### TASK
Extract the stretch of entries below from the line containing "You are a computer-use agent. The height" through the line containing "Action: (x=126, y=102)", and reproduce those lines verbatim, including both ends.

### ENTRIES SHOWN
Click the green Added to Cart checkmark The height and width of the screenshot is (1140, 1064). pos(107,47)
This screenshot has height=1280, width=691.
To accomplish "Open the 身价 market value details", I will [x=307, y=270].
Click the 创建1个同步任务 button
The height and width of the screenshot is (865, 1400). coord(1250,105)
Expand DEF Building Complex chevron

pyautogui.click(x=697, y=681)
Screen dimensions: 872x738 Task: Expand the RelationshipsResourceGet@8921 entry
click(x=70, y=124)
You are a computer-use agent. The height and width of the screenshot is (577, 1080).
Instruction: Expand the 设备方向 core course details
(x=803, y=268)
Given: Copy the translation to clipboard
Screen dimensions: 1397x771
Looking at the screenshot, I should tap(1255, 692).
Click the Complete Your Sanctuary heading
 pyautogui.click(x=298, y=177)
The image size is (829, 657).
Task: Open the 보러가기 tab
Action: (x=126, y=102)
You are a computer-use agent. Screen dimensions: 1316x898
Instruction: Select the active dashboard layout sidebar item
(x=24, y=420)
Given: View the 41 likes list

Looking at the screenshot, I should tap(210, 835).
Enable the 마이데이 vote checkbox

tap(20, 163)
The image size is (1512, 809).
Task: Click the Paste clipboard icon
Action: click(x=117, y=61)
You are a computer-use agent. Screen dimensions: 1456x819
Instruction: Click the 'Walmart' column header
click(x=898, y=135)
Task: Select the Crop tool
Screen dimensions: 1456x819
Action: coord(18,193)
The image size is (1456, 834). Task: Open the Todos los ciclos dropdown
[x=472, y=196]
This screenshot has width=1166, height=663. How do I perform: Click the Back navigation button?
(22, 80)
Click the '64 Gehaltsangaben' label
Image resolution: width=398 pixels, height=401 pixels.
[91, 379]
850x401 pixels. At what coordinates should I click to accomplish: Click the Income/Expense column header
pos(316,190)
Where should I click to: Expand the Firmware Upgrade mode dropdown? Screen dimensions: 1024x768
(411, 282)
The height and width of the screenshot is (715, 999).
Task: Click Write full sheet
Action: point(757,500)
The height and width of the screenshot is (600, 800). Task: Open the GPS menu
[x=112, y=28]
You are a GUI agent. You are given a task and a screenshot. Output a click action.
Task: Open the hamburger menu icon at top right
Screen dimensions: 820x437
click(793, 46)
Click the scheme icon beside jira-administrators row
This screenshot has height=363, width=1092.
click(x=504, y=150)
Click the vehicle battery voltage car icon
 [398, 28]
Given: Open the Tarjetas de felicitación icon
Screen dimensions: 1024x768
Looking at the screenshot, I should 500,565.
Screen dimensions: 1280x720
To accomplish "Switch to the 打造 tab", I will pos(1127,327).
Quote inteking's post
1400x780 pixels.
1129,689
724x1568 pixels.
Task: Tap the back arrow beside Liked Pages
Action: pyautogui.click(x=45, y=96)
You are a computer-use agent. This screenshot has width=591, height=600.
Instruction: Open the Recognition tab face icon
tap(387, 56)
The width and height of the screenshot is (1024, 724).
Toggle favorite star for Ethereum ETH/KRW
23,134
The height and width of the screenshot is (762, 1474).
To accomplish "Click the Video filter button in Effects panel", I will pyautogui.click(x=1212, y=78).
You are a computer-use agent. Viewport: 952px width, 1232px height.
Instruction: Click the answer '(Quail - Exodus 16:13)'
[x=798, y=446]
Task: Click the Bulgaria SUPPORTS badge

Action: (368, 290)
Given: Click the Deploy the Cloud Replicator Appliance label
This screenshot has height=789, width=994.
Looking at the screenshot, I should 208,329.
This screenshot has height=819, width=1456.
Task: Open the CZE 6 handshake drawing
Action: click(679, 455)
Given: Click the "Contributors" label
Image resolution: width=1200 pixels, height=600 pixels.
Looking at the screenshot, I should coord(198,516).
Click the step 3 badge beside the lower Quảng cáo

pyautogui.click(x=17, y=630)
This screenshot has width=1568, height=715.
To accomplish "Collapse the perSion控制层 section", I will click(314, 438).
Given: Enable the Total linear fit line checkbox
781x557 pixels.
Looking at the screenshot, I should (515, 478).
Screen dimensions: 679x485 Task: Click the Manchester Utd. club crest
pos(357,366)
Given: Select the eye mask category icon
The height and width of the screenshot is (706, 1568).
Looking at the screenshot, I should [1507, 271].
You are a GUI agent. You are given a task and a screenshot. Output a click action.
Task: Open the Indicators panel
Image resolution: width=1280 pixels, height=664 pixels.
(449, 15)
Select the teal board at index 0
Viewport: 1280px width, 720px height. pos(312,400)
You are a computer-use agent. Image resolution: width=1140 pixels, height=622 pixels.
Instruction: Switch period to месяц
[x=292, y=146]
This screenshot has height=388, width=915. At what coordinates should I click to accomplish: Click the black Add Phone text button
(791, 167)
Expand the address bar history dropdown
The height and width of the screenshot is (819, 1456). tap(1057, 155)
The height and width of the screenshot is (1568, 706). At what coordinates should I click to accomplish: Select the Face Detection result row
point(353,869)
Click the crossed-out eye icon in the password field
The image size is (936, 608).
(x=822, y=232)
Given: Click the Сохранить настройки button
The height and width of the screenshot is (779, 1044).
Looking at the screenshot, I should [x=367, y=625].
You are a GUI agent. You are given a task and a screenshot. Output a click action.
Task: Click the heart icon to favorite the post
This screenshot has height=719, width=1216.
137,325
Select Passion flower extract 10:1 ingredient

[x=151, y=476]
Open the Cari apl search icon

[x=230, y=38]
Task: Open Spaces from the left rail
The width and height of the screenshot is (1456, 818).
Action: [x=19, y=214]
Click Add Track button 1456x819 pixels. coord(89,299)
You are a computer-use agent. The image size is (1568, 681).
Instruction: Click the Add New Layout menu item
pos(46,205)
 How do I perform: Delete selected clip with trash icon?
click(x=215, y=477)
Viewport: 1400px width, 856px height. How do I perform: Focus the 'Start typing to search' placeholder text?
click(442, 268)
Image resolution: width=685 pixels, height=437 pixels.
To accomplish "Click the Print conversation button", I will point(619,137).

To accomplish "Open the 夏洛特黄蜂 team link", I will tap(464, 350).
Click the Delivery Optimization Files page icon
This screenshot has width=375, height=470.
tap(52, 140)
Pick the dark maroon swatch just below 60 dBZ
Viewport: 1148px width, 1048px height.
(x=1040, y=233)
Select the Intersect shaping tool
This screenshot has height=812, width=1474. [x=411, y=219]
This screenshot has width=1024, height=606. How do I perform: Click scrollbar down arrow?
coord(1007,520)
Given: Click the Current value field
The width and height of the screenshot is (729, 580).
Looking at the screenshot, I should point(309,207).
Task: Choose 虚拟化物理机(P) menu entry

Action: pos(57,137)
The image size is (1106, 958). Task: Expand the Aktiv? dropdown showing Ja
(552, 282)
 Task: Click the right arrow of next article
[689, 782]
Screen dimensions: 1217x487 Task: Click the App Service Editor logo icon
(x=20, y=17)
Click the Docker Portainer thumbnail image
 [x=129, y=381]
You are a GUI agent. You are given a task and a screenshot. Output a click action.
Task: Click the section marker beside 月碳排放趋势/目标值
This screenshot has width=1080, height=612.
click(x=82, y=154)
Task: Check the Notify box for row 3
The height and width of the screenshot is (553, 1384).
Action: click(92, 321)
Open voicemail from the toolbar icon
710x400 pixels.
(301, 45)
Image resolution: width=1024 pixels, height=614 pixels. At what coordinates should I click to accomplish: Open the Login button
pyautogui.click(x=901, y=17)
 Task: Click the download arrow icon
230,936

### PROBLEM SOLUTION
You are a computer-use agent. The height and width of the screenshot is (577, 1080).
Instruction: Expand the 设备方向 core course details
(x=803, y=268)
Given: Copy the translation to clipboard
Screen dimensions: 1397x771
Looking at the screenshot, I should tap(1255, 692).
Click the Complete Your Sanctuary heading
 pyautogui.click(x=298, y=177)
The image size is (829, 657).
Task: Open the 보러가기 tab
Action: (x=126, y=102)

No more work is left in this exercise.